Instructions to follow:
Exact copy required. Repeat the records, but keep the pictures out.
──────────
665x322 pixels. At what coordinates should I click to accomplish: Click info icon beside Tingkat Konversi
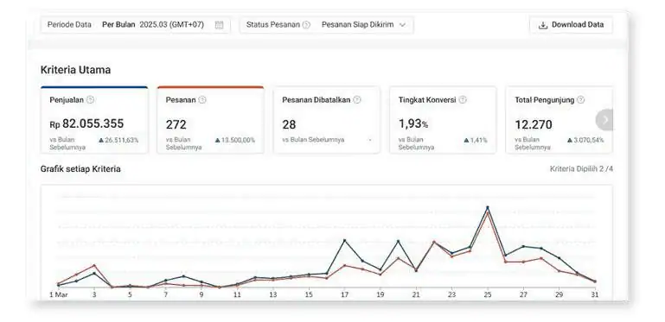(x=463, y=100)
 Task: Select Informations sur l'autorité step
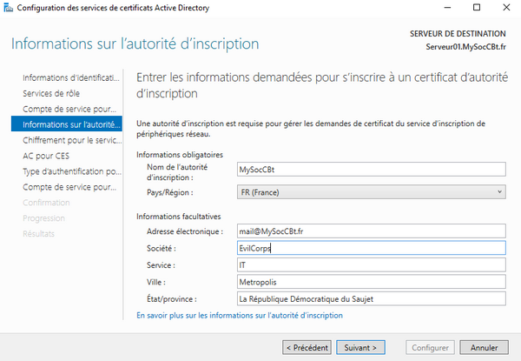point(69,124)
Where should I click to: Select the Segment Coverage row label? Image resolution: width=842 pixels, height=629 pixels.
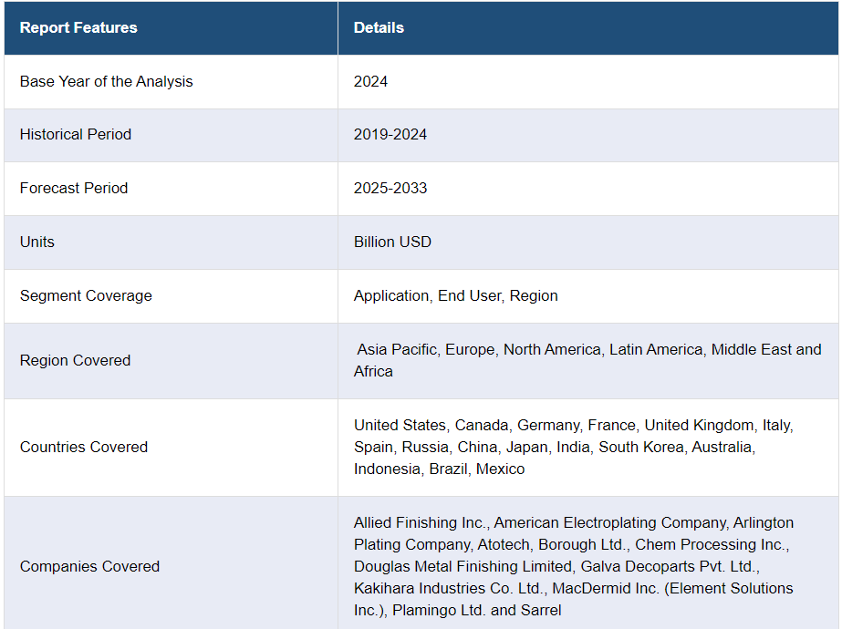(x=86, y=295)
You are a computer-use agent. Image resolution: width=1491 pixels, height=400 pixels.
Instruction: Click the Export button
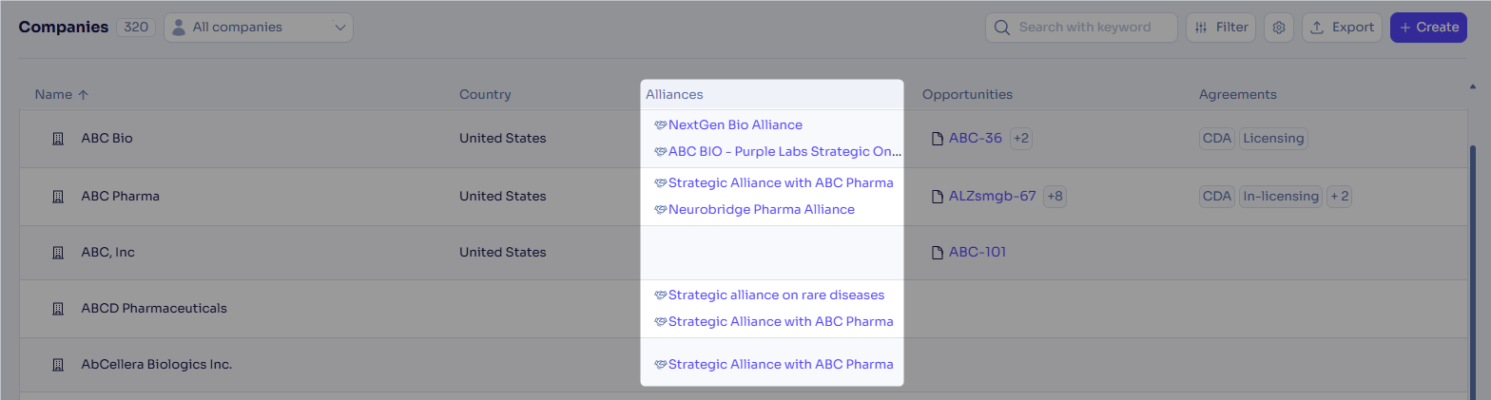[x=1342, y=28]
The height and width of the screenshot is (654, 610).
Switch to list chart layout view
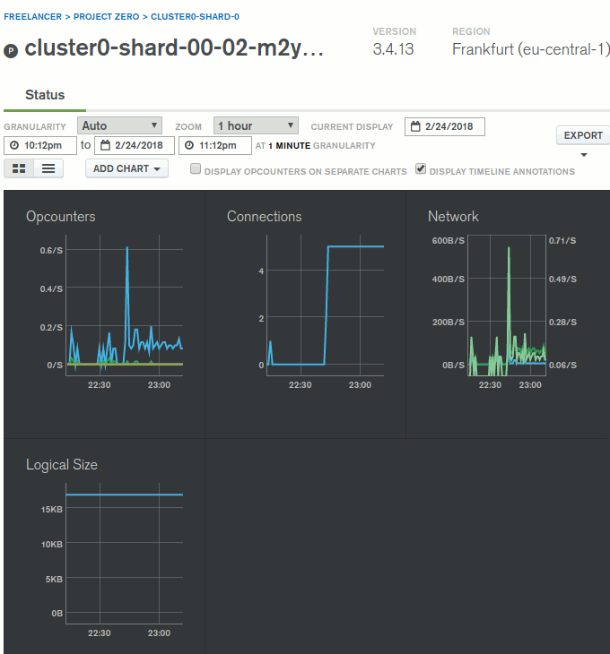coord(48,168)
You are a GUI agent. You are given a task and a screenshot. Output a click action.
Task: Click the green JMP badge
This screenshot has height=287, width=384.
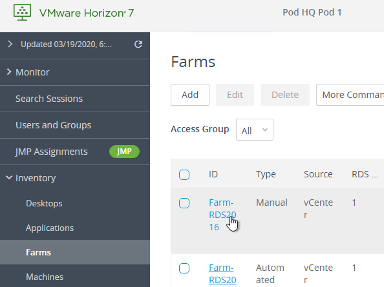(x=124, y=152)
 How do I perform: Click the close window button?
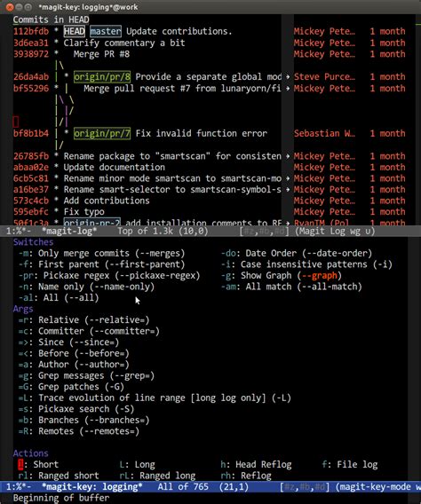tap(10, 7)
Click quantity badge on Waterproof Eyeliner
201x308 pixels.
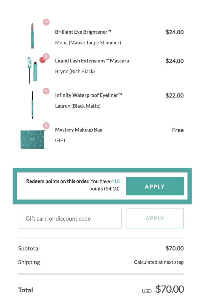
──────────
Solution to this task:
665x322 pixels. At what coordinates should I click to accomplish: Click info icon beside Tingkat Konversi
(x=463, y=100)
 Task: Select Informations sur l'autorité step
point(69,124)
Where should I click to: Select the Segment Coverage row label? Image resolution: width=842 pixels, height=629 pixels.
(x=86, y=295)
You are a computer-use agent. Image resolution: width=1491 pixels, height=400 pixels.
Instruction: Click the Export button
[x=1342, y=28]
The height and width of the screenshot is (654, 610).
Switch to list chart layout view
coord(48,168)
You are a GUI agent. You are given a task and a screenshot. Output a click action.
Task: Click the green JMP badge
This screenshot has height=287, width=384.
(x=124, y=152)
 How do I perform: Click the close window button?
tap(10, 7)
Click quantity badge on Waterproof Eyeliner
201x308 pixels.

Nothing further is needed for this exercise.